Static Default Route - I'm missing something

Sure there is. But to do that, it is not sufficient to use only routing marks, you have to use connection marking. And once you do, it is best to base routing marking on connection marking as well.

The action=fasttrack-connection rule in /ip firewall filter matches on both upload (LAN to WAN) and download (WAN to LAN) packets. So you have to mark the whole connection, i.e. all its packets in both directions, as you mangle its initial packet if you want to use non-default handling for that connection. Connections you don’t mark when they begin will be handled the default way.

Therefore, start by identifying (using a qualified guess or mangle rule statistics depending on your particular case) the kind of traffic which has the highest volume. This is the kind of traffic you want to use default handling for, so that you wouldn’t need to assign routing marks to it, so that you could use fasttracking for it. All other kinds of traffic will get some connection marks and, eventually, also routing marks based on them.

Then, you add a match condition connection-mark=no-mark to the condition list of the action=fasttrack-connection chain=forward connection-state=established,related rule in /ip firewall filter. Mission completed, only packets without any connection mark will now be fasttracked, so once you set up the connection marking rules properly, you can enable this action=fasttrack-connection rule.

Now the details.

  • You must assign (or not) the connection mark only when mangling the initial packet of each connection, so the action=mark-connection rules must conform to connection-state=new match condition; this can be ensured either by placing that condition into each rule or by preventing non-conformant packet from reaching that rule
  • for upload packets you need to add a routing mark also to the initial packet which has just been connection-marked. As you cannot assign both routing mark and connection mark using a single rule, the action=mark-connection rules must not stop the handling of the packet in prerouting, hence add passthrough=yes to them
  • you want to connection-mark each connection’s initial packet only once, so if you use more than one non-default handling and hence need more than one connection mark, it is always better to put a connection-mark=no-mark match condition to all action=mark-connection rules except the first one to avoid hard to understand mistakes. Normally you are used to that if rule N matches on src-address=192.168.0.3, rule N+1 just below it may match on src-adddress=192.168.0.1-192.168.0.9 and it will never actually act on packet with source address 192.168.0.3 because rule N won’t let the packet with that source address ever reach rule N+1. This usual behaviour doesn’t work if rule N has passthrough=yes, which is necessary so that the packet could reach some later action=mark-routing rule.

To speed up the processing as much as possible also for packets which are not fasttracked, you need to process each packet by the least possible number of rules in mangle, which means that the action=mark-routing rules should be as close as possible to the beginning of the chain, but at the same time you need them after the action=mark-connection rules, which simply means you have to put them to the chain twice.
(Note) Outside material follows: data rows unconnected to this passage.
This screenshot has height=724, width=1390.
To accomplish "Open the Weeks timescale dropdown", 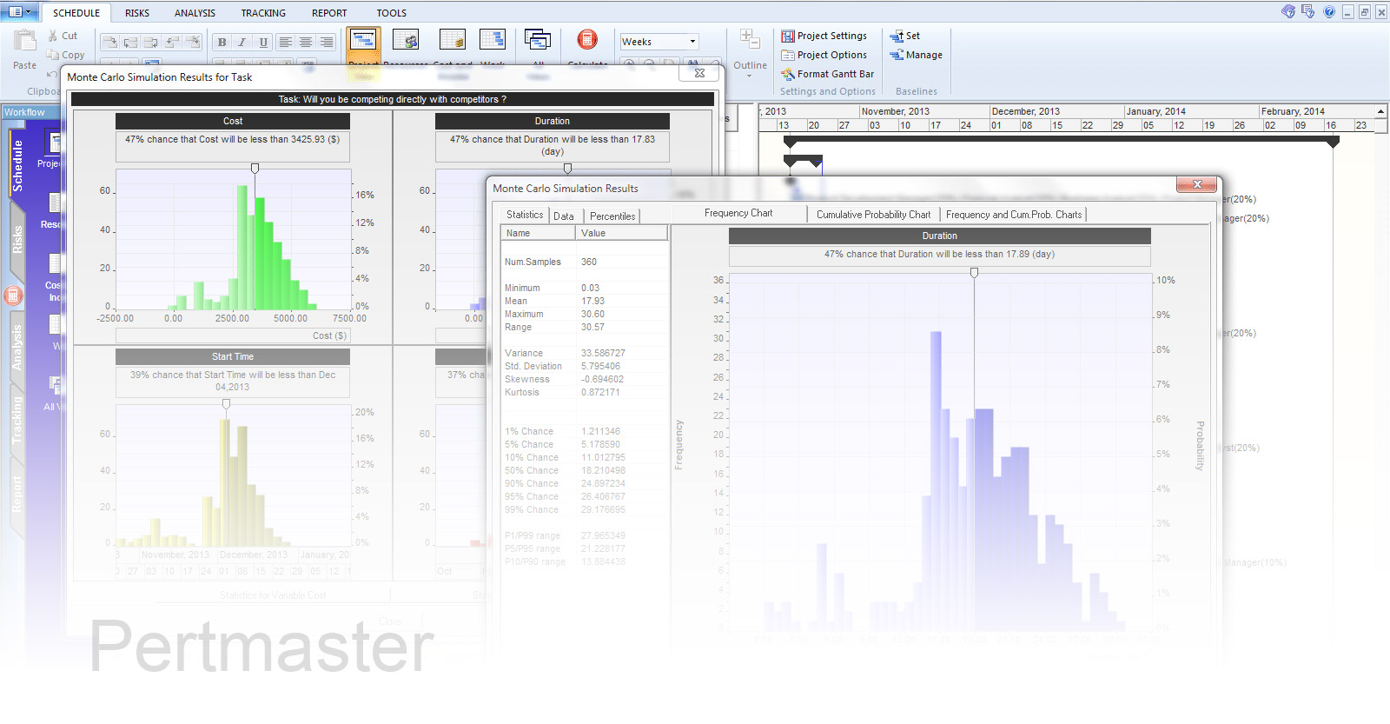I will [x=692, y=42].
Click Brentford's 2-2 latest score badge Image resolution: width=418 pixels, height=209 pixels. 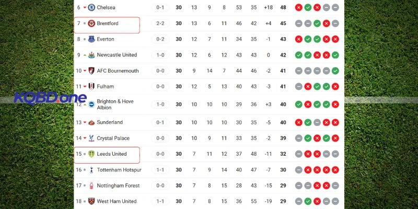click(x=160, y=24)
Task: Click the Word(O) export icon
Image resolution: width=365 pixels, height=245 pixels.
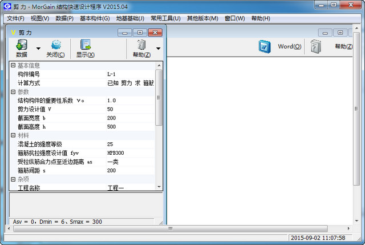Action: point(265,47)
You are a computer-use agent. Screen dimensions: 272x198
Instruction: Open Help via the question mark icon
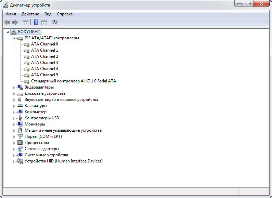[x=36, y=22]
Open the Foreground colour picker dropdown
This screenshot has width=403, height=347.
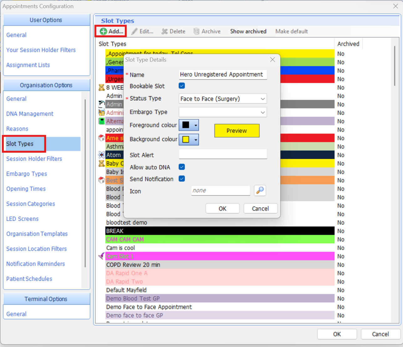click(196, 125)
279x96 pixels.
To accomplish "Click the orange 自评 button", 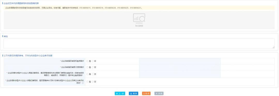I will tap(146, 93).
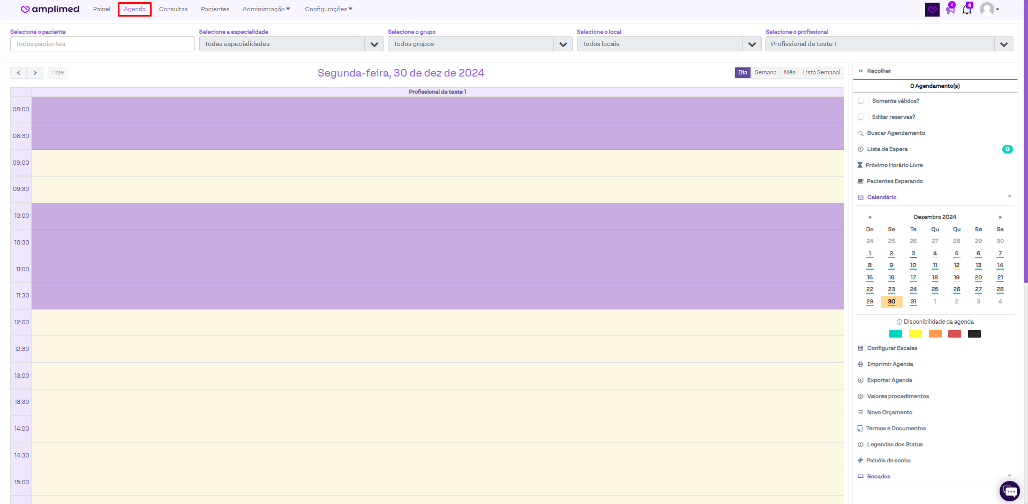Enable the Editar reservas switch
This screenshot has width=1028, height=504.
coord(864,117)
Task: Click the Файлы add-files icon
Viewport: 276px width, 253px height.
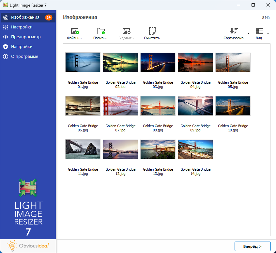Action: coord(75,31)
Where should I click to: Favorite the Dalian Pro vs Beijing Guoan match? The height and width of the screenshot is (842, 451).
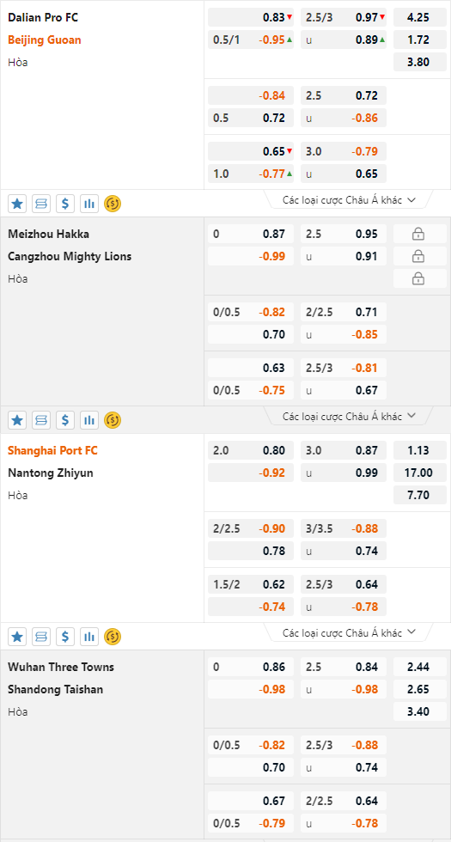(17, 204)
So it’s time for an example. Assuming you have one default handling and two non-default ones, your mangle rules would like as follows:

/ip firewall mangle
add chain=prerouting connection-state=established,related connection-mark=no-mark action=accept # if a mid-connection packet has no connection mark, it needs the default handling
add chain=prerouting connection-state=established,related in-interface=your-wan action=accept # download packets MUST NOT be routing-marked
add chain=prerouting connection-mark=handling-A action=mark-routing new-routing-mark=handling-A # passthrough=no is a default behaviour but you can state it explicitly
add chain=prerouting connection-mark=handling-B action=mark-routing new-routing-mark=handling-B # same like above

#only initial packets of connections (plus some garbage) get here past the rules above
add chain=prerouting ...list of classifying match conditions for handling A... connection-state=new action=mark-connection new-connection-mark=handling-A passthrough=yes
add chain=prerouting ...list of classifying match conditions for handling B... connection-mark=no-mark connection-state=new action=mark-connection new-connection-mark=handling-B passthrough=yes

#initial packets of connections which evaded both the rules above get here with no connection mark; we just repeat the mark-routing rules above
add chain=prerouting connection-state=established,related in-interface=your-wan action=accept # download packets MUST NOT be routing-marked
add chain=prerouting connection-mark=handling-A action=mark-routing new-routing-mark=handling-A
add chain=prerouting connection-mark=handling-B action=mark-routing new-routing-mark=handling-B

NB: connection marks, routing marks and packet marks use separate name spaces, so connection mark XYZ has no relationship to routing mark XYZ unless a mangle rule assigns the latter based on the former.

EDIT to have everything in a single post: if the various handlings are used to control multi-WAN arrangements, and if the router itself or devices on its LAN should act as servers accessible by clients in the internet, it is necessary to assign connection marks also to initial packets coming in via the WAN interface, so that the response packets would be routed through the same WAN interface. The default handling may use one of the WAN interfaces as outbound route; in such a case, connections initiated by packets coming in via that WAN interface get no connection mark. EDIT 2: fixed the template rules to properly handle the scenario where connections are initiated from the WAN side - thanks @Braddock. Also, see post #30 for a more compact approach.